I have an app I was working on to learn more about wxPython( I have been primarily been a scripter ). I forgot about it now I am opening it back up. It's a screen scraper, and I have it working almost the way I want it, going to build a regex parser to strip out the links in every scrape that I don't need. The questions I have are this. In it current state, if I check more than one site, it goes out and scrapes, and returns it in separate windows, the for:each section in the Clicked function. I want to put them in a frame, in the window, altogether. I also want to know if I can take the list they are read into and send it to a checklist, so someone could check off separate items, I want to build a save function and keep certain ones. In regards to a save function, I want to keep saved checks, are there calls to the widgets to save their states? I know it's a lot, but thanks for the help.
EDIT (forgot code)
import wx
import urllib2
from BeautifulSoup import BeautifulSoup
from BeautifulSoup import Tag
import re
from pyparsing import makeHTMLTags, originalTextFor, SkipTo, Combine
import wx
import wx.html
global P
siteDict = {0:'http://www.reddit.com', 1:'http://www.boston.com', 2:'http://www.stumbleupon.com', 3:'news.google.com'}
class citPanel(wx.Panel):
def __init__(self, parent, id):
wx.Panel.__init__(self, parent, id)
allSites = ['Reddit', 'Boston.com', 'StumbleUpon', 'Google News']

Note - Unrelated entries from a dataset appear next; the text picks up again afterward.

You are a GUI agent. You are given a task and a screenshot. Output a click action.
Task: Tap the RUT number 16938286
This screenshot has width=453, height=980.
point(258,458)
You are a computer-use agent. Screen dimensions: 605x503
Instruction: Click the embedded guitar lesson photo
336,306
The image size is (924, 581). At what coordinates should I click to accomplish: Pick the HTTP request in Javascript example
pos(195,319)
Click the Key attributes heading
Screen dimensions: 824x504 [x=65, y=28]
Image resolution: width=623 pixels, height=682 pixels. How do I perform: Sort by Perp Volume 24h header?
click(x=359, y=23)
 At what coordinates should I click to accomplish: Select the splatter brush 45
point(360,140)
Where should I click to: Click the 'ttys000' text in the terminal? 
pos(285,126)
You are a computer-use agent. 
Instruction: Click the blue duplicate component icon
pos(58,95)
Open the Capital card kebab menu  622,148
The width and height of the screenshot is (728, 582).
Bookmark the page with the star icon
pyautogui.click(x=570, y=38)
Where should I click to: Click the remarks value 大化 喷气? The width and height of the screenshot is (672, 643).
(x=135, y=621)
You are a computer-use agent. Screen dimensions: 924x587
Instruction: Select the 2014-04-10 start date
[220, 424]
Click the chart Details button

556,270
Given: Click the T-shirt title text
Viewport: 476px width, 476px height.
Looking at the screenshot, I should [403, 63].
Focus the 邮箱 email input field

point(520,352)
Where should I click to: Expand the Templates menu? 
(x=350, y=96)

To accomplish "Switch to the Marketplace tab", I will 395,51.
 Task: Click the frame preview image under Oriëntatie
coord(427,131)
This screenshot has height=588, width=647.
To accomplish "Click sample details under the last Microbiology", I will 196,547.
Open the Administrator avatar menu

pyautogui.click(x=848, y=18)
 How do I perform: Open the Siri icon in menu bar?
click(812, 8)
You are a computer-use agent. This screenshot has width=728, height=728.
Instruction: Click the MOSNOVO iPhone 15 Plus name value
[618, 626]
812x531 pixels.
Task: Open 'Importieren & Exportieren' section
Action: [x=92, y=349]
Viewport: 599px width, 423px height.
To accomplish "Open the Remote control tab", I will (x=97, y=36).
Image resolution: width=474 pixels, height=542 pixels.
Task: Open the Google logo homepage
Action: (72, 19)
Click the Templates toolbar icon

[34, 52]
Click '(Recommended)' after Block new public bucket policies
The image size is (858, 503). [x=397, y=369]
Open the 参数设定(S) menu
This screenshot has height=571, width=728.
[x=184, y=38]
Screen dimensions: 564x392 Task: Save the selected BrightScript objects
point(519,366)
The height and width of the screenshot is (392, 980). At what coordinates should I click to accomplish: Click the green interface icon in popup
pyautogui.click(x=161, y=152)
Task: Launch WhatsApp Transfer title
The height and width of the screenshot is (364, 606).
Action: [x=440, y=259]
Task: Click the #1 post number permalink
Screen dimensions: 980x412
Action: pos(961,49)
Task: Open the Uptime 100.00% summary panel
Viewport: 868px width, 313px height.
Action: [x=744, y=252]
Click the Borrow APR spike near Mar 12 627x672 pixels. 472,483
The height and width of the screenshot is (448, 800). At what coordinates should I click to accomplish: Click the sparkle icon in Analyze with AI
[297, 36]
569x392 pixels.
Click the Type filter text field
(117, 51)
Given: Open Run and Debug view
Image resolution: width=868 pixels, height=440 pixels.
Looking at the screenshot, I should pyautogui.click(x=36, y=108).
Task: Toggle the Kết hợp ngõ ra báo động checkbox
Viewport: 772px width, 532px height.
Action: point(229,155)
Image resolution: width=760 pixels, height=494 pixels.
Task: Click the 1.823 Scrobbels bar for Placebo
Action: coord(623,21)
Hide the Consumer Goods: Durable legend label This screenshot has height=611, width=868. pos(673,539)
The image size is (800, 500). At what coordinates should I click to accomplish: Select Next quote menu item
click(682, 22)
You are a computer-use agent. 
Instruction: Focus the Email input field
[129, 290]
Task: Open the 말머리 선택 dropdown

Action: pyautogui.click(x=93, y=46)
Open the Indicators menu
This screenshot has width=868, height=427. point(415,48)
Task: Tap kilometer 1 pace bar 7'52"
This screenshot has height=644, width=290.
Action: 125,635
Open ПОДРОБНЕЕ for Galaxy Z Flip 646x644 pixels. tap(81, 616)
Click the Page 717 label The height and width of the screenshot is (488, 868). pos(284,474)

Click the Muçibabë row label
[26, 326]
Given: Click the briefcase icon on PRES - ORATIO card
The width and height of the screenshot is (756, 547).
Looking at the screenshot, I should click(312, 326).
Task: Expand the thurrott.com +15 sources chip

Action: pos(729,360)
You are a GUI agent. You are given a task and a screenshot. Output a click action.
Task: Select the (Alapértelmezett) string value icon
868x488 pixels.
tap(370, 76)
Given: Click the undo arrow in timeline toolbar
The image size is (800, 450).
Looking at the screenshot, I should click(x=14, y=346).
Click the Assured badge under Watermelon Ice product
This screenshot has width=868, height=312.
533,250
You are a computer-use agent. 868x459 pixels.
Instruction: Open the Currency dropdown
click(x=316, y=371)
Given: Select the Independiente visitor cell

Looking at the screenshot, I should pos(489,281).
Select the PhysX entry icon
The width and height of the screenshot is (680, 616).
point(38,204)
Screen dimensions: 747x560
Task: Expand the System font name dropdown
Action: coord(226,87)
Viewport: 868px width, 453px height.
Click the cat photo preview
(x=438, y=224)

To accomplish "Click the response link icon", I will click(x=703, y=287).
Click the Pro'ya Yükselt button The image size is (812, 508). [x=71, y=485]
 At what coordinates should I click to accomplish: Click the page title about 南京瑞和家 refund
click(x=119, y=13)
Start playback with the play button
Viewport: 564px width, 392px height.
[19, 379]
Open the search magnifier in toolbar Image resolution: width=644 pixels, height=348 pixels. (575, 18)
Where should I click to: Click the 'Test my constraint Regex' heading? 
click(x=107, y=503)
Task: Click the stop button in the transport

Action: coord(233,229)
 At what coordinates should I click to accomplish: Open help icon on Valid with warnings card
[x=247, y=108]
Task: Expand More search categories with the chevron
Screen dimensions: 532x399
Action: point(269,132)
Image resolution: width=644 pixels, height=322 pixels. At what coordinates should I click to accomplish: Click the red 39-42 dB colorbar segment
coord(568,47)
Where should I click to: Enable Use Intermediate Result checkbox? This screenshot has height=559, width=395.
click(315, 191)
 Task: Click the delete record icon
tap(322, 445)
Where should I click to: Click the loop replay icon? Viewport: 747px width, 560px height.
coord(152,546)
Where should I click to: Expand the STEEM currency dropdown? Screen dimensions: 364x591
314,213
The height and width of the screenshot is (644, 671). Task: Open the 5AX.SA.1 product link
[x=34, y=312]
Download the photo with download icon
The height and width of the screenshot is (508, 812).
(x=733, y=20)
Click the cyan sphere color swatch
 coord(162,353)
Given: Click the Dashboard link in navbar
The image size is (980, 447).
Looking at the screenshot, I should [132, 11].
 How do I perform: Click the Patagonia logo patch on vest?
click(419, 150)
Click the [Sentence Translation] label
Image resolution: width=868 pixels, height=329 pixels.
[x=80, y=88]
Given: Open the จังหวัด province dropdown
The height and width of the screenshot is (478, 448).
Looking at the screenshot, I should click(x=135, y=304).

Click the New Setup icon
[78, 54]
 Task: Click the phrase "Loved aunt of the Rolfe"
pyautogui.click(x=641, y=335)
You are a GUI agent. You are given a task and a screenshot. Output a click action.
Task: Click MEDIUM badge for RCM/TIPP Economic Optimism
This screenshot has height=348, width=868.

wx.StaticText(self, -1, "Choose the Sites you would like Charlie to Visit:", (45, 15))
self.sitList = wx.CheckListBox(self, 20, (60, 50), wx.DefaultSize, allSites)
class nextButton(wx.Button):
def __init__(self, parent, id, label, pos):
wx.Button.__init__(self, parent, id, label, pos)
class checkList(wx.Frame):
def __init__(self, parent, id, title):
wx.Frame.__init__(self, parent, id, title, size=(400, 300))
self.panel = citPanel(self, -1)
nextButton(self.panel, 30, 'Ok', (275, 50))
self.Bind(wx.EVT_BUTTON, self.Clicked)
self.Centre()
self.Show(True)
def Clicked(self, event):
checkedItems = [i for i in range(self.panel.sitList.GetCount()) if self.panel.sitList.IsChecked(i)]
print checkedItems
r = [siteDict[k] for k in checkedItems]
print r
for each in r:
pre = '<HTML><head><title>Page title</title></head>'
post = '</HTML>'
site = urllib2.urlopen(each)
html=site.read()
soup = BeautifulSoup(html)
tags = soup.findAll('a')
soup1 = BeautifulSoup(''.join(str(t) for t in tags))
for link in soup1.findAll('a'):
br= Tag(soup, 'p')
index= link.parent.contents.index(link)
link.parent.insert(index+1, br)
P = soup1.prettify()
print P
#for link2 in soup1.findAll('a'):
#p1= Tag(soup, '
frm = MyHtmlFrame(None, "Charlie", P)
frm.Show()
class MyHtmlFrame(wx.Frame):
def __init__(self, parent, title, page):
wx.Frame.__init__(self, parent, -1, title)
html = wx.html.HtmlWindow(self)
if "gtk2" in wx.PlatformInfo:
html.SetStandardFonts()
html.SetPage(page)
#app = wx.PySimpleApp()
#app.MainLoop()
#event.Skip()
#self.Destroy()
app = wx.App()
checkList(None, -1, 'Charlie')
app.MainLoop()